» Text shown
________________________________________
Castle of the Week 63 – Kenilworth Castle

Few castles in England have made such an impact on both historian and romantic as Kenilworth. Regarded as an ‘architectural antique’ and with a long and extremely fascinating history, Kenilworth is indeed a jewel of a castle. From humble beginnings the fortress has developed over time into an interesting and much-written about place of Kings and Queens.

The earliest mention of Kenilworth dates back to 1086 and the Domesday Book, which describes the site as a modest settlement in the Forest of Arden. Speculation states that there was a fortification on the site earlier in Saxon times, built upon a hill called Hom. Its origin was popularly attributed to a Saxon king of Mercia, of the name Kenulph, and his son Kenelm, and this is countenanced by the name, which the place bears. The structure was probably demolished during the wars between King Edmund and Canute II, King of the Danes. In about 1122, for reasons that are unclear, Geoffrey de Clinton, Chamberlain to Henry I, determined to build what was to become possibly the most magnificent castle in England in this obscure forest clearing. A local outcrop of good building stone would have been one factor for selecting this spot. Geoffrey de Clinton built an oval enclosure defended by damming streams to create a great lake to the south and west, with a broad moat on the other two sides. The first structure here was a banked enclosure surrounded by a wide ditch, on which was raised a large mound with tower. Later, a substantial rectangular tower with walls 20ft thick and rising to three storeys was added, as well as a stonework curtain along the line of the ditch.

The castle soon became too important to leave in private hands and the Clintons eventually relinquished the castle to the Plantagenet Kings. In 1244, the king appointed Simon de Montfort, Earl of Leicester, to be governor of the castle, and granted it for life to him and his wife Eleanor, who was the king’s sister. This earl is said to have “wonderfully fortified the castle, and stored with many kinds of warlike engines, till that time never seen nor heard of in England.”

Though a Frenchman, de Montfort is remembered as the founder of democracy in England and has a place of honour in the Palace of Westminster. In his parliament of 1265 he promised the common people an opportunity to play a part in governing the nation. This was seen as a cynical attempt at popularity by his political opponents, but he found favour with the country’s barons who were aggrieved by the King’s tax policy.

The Baron’s War 1266

Although de Montfort achieved great popularity, within a few months he was killed by the King’s army. Involved with the revolt of the Barons, Simon and his eldest son were slain in the Battle of Evesham in 1265. Kenilworth passed to the Earl’s eldest surviving son, also called Simon, and he received those that fled from battle along with friends of those who had died. Buoyed by this, Simon sent out his officers to burn and pillage properties held by his adversaries. This state of affairs continued until the summer of 1266, when the King, Henry III, became concerned over the activities and decided to lay siege to the castle. However, Henry was faced with assailing a castle completely surrounded by water and almost too wide to allow mining tunnels to be dug. The siege began in June though and lasted six months, the longest in English history. Henry deployed stone-throwing siege equipment and wooden belfries; the latter were smashed by stone from within the castle walls. Only when food ran out and a pestilence beset the inhabitants did the siege end, and Simon negotiated terms with the King to allow them 4 days to leave Kenilworth and resettle within the Kingdom.
________________________________________
» Extracted material
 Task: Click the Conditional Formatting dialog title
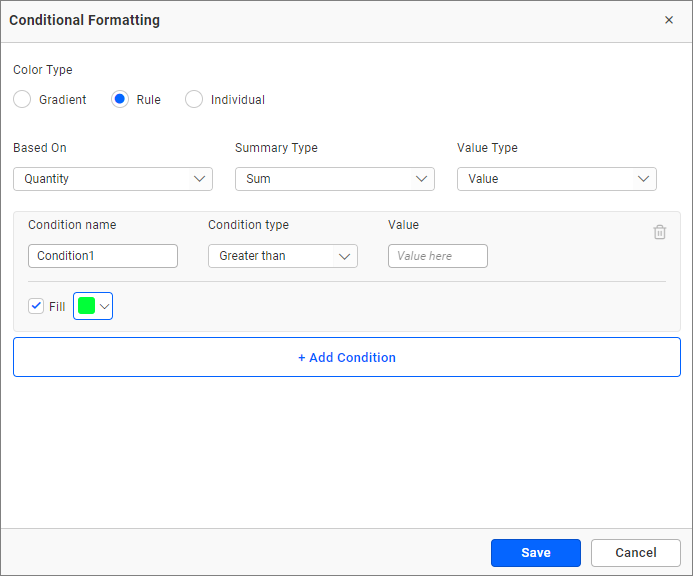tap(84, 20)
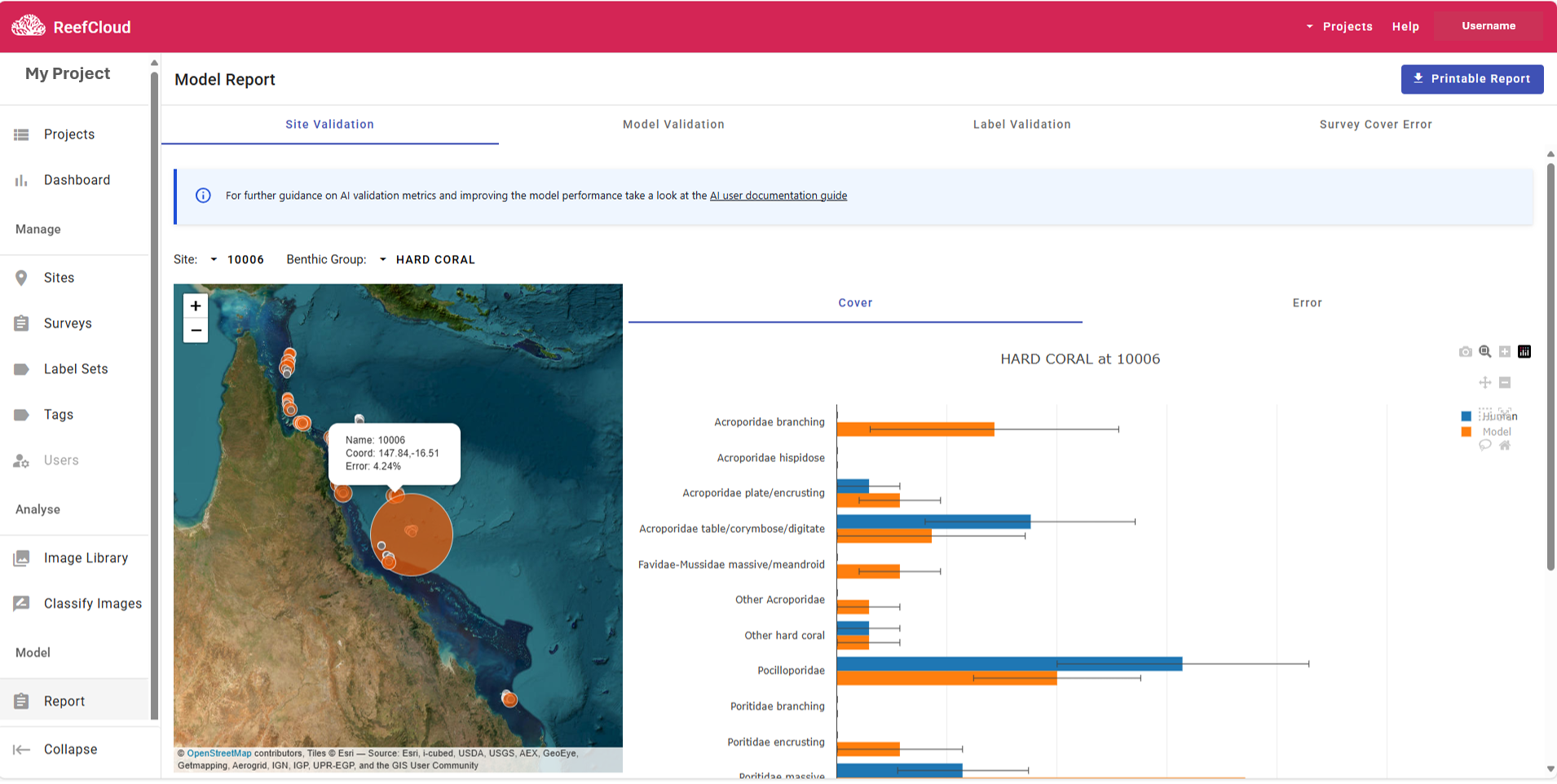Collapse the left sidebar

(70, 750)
________________________________________
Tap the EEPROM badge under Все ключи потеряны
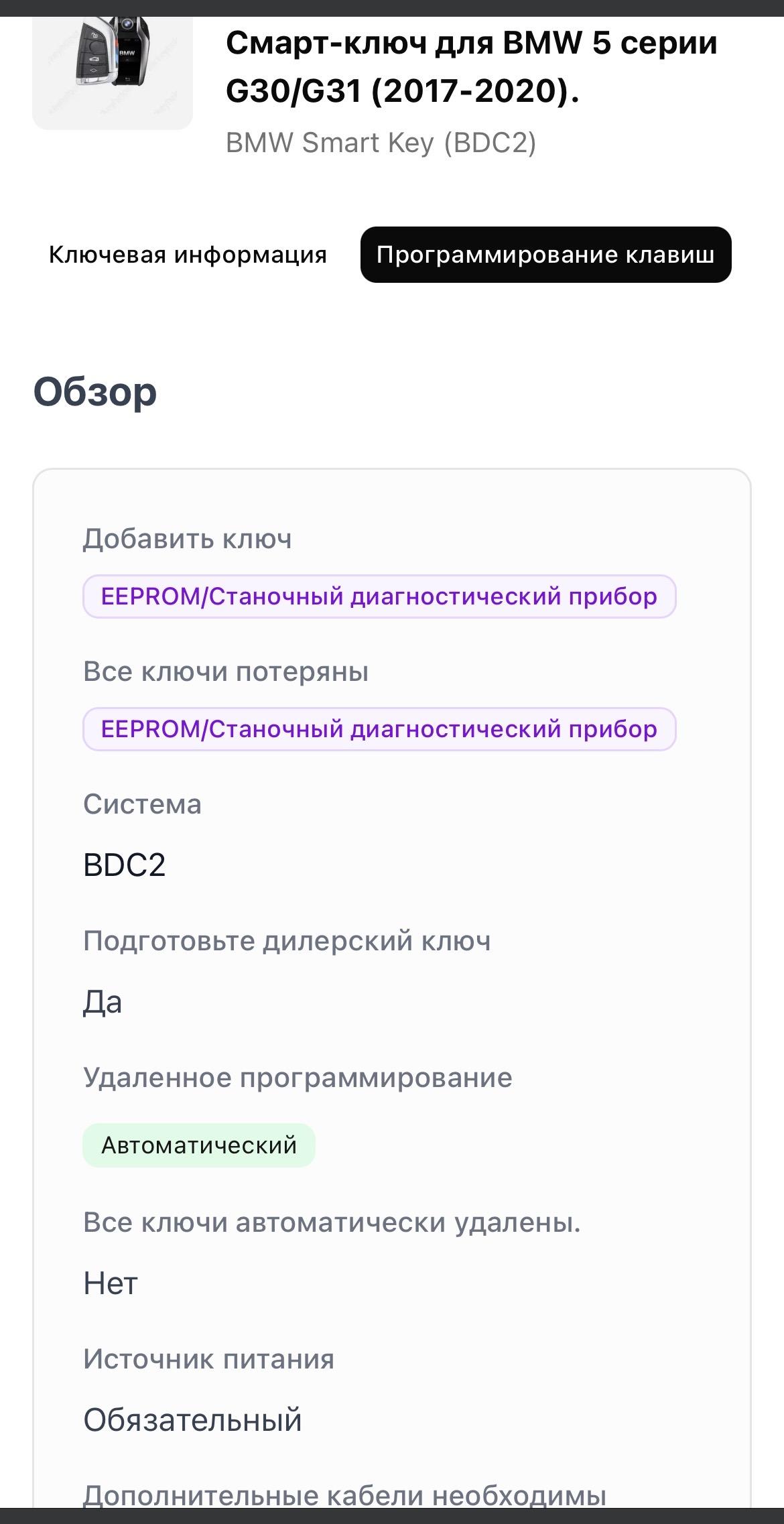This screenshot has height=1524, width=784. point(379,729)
________________________________________
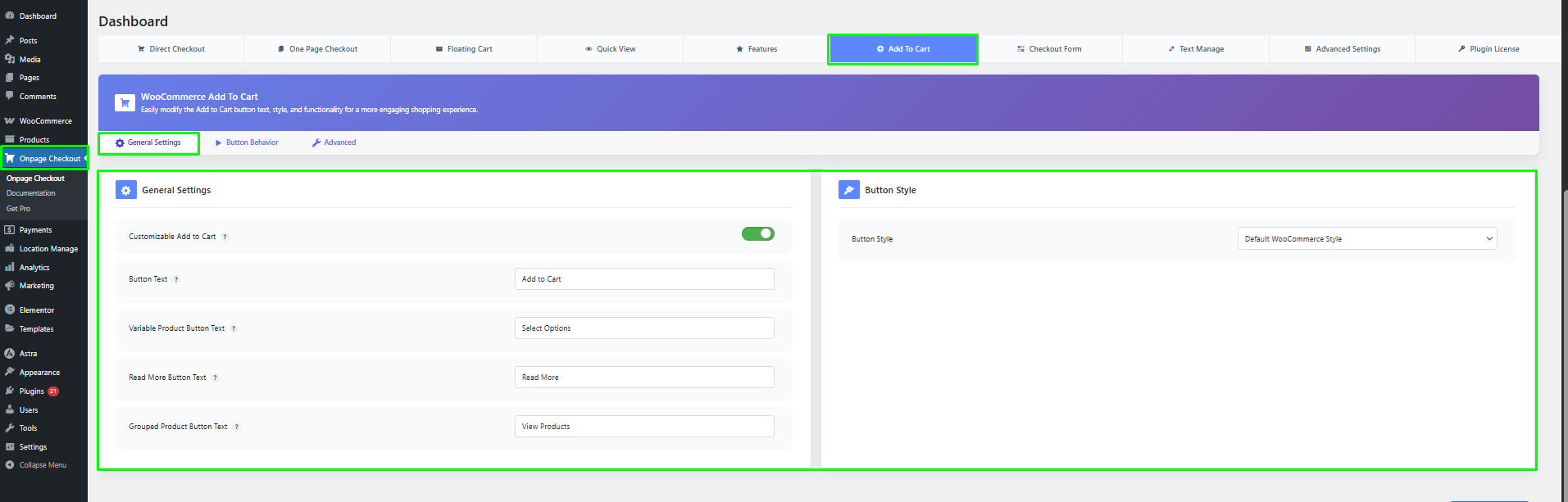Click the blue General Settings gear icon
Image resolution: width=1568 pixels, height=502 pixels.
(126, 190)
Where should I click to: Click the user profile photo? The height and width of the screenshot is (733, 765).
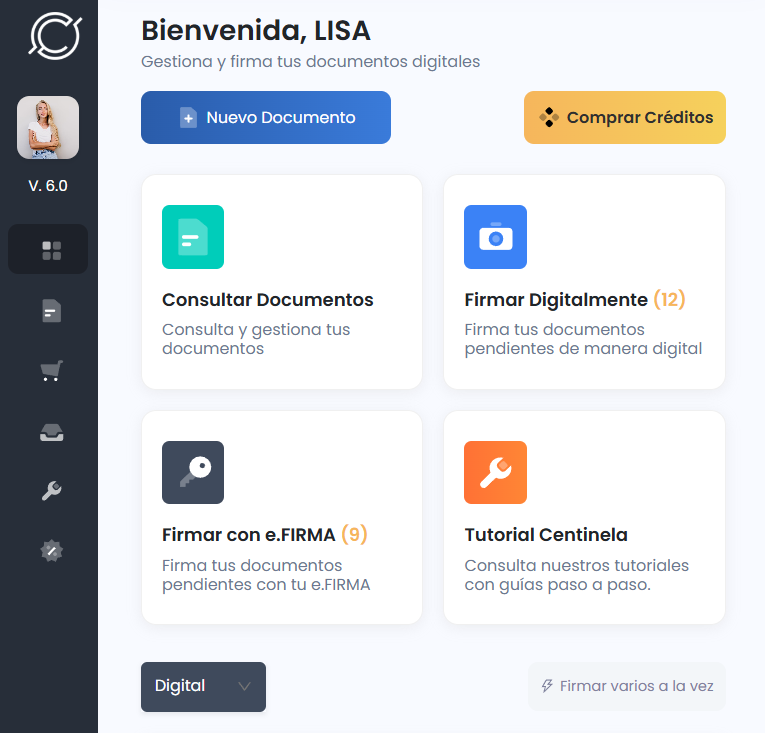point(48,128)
________________________________________
» What this exercise asks
A - List every year that appears as a date in the Kenilworth Castle article.
B - Answer these questions using the Kenilworth Castle article:
(i) How thick were the walls of the rectangular tower added to the castle?
(ii) Whose sister was Eleanor, the wife of Simon de Montfort?
(iii) How long did the siege of 1266 last?
C - Continue the Kenilworth Castle article from its final sentence.

» Answers below
A - 1086, 1122, 1244, 1265, 1266

B -
(i) 20ft
(ii) The king's
(iii) Six months

C -
Many English kings have added to the structure of Kenilworth and in the 14th century, whilst owned by John of Gaunt, the Great Hall was added, along with kitchens and a Great Chamber. John was the son of Edward III, and when Edward died the crown passed to Richard II, aged only 12. John was, in practical terms, the King of England at the time. John’s daughter, Joan, married Ralph Neville, and their son Richard was father of Richard Neville, Earl of Warwick, the Kingmaker.

In 1563 – the fifth year of her reign – Queen Elizabeth I bestowed Kenilworth castle upon Robert Lord Dudley, her favourite. A year later she titled him Baron of Denbigh and Earl of Leicester. He made extensive additions and alterations to the castle to continue John of Gaunt’s transformation of the fortress into a palace. Some of the Norman features were modernised with fashionable Tudor to please Elizabeth. For example, he replaced arrow slits in the Keep with large windows to allow more light into the building.

Queen Elizabeth I visited Robert Dudley at Kenilworth Castle in the years 1566, 1568, and 1575. No expense was spared during this final trip, which lasted for 19 days in mid July and cost Dudley £1000 per day. The splendour of the pageantry eclipsed anything that had been seen before in the whole of England. Water pageants were provided for Elizabeth’s entertainment at the mere, a large defensive lake outside the perimeter walls, and the ‘Pleasance’ was laid out on the North side of the castle as a pleasure garden during her visit.

One historical account records that the Queen arrived at the castle at 8 o’clock in the evening. On approaching it she was accosted by an oracle, “comely clad in a pall of white silk,” who in poetic manner expressed the delight her arrival gave, and prophesied that she should enjoy a long and prosperous reign. On arriving at the first castle gate, six massive statues of trumpeters appeared upon the battlements, a fanfare welcomed the Queen, and she was presented with the gate keys. When the queen entered the gate and came into the court, she was met by the legendary Lady of the Lake, who, attended by two nymphs arrayed in silk, floated towards her from the middle of the pool upon a movable island, blazing with torches. According to the report, the sound of drums, fifes, and trumpets, the firing of guns and a grand display of fireworks were heard twenty miles away.

William Shakespeare was just 11 years old and likely among the crowd that witnessed the occasion with its expensive and complex arrangements. 20 years later he wrote Midsummer Night’s Dream which, according to experts, bears strong evidence of his visit in 1575 to see the festivities.

The Restoration in 1660 revived the monarchy and saw the accession to the throne of King Charles II. He gave the castle to Sir Edward Hyde, whom he created Baron Kenilworth and Earl of Clarendon. The castle remained the property of the Earl of Clarendon until 1937 when it was purchased by Sir John Siddeley, later Lord Kenilworth. The second Lord Kenilworth presented the castle to Kenilworth in 1958, on the 400th anniversary of the accession of Elizabeth I to the throne. English Heritage has looked after the ruins since 1984.

Write-up by Sulis.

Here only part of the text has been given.